DATA RECORDS
*** Block opens ***

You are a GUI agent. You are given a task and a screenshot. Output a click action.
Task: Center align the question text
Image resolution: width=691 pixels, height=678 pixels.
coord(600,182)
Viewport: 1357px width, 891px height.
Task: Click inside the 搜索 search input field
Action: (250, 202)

*** Block closes ***

TASK INSTRUCTIONS
Copy out the records in full, matching every line character for character.

FINISHED TASK
You are a GUI agent. You are given a task and a screenshot. Output a click action.
Task: Center align the question text
Image resolution: width=691 pixels, height=678 pixels.
coord(600,182)
Viewport: 1357px width, 891px height.
Task: Click inside the 搜索 search input field
Action: (250, 202)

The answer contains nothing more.